--- Assignment ---
Reproduce exactly the first line of the material below and every line after it, ending with the line that contains "Contact me (74, 1169)". No pictures should be copied.

--- Task input ---
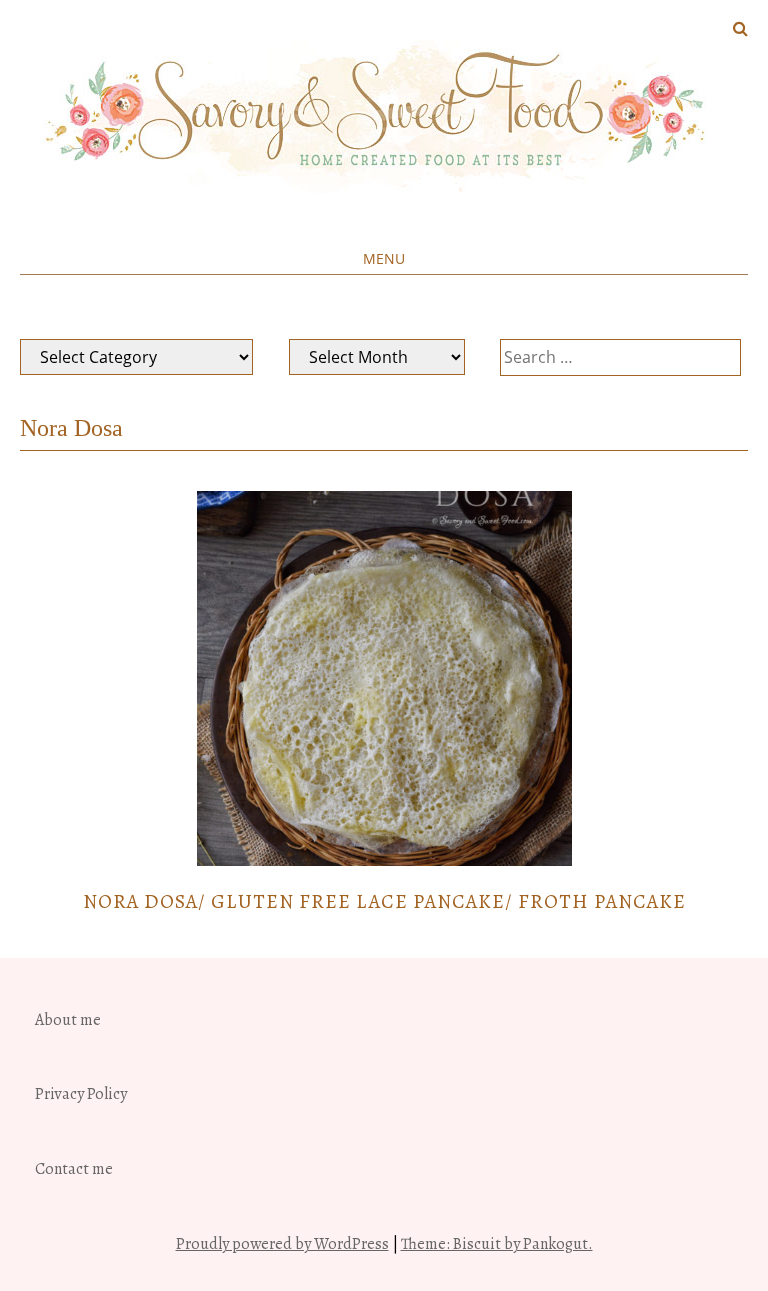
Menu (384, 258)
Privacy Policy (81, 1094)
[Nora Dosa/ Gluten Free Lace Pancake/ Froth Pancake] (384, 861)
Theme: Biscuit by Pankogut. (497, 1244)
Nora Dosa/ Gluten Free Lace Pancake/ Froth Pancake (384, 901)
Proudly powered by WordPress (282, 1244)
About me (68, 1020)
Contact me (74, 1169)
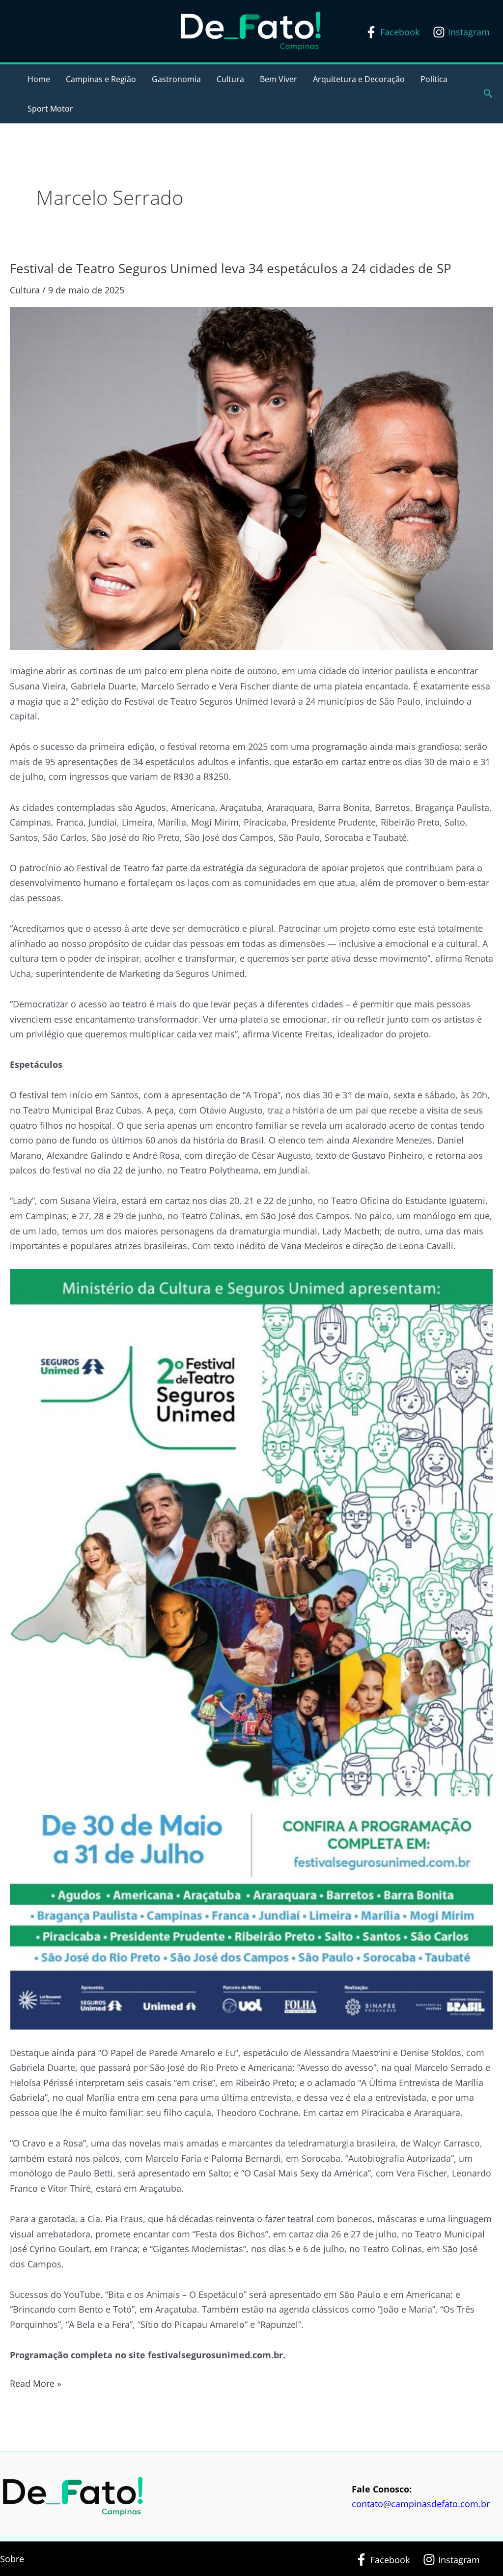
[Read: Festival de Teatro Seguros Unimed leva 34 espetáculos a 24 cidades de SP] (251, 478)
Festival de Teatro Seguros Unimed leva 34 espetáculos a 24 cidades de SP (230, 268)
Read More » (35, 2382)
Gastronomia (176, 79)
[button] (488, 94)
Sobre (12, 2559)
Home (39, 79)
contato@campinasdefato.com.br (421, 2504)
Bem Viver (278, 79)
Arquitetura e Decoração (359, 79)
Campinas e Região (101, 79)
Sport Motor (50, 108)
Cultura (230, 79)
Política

--- Reply to the task ---
Menu (384, 258)
Privacy Policy (81, 1094)
[Nora Dosa/ Gluten Free Lace Pancake/ Froth Pancake] (384, 861)
Theme: Biscuit by Pankogut. (497, 1244)
Nora Dosa/ Gluten Free Lace Pancake/ Froth Pancake (384, 901)
Proudly powered by WordPress (282, 1244)
About me (68, 1020)
Contact me (74, 1169)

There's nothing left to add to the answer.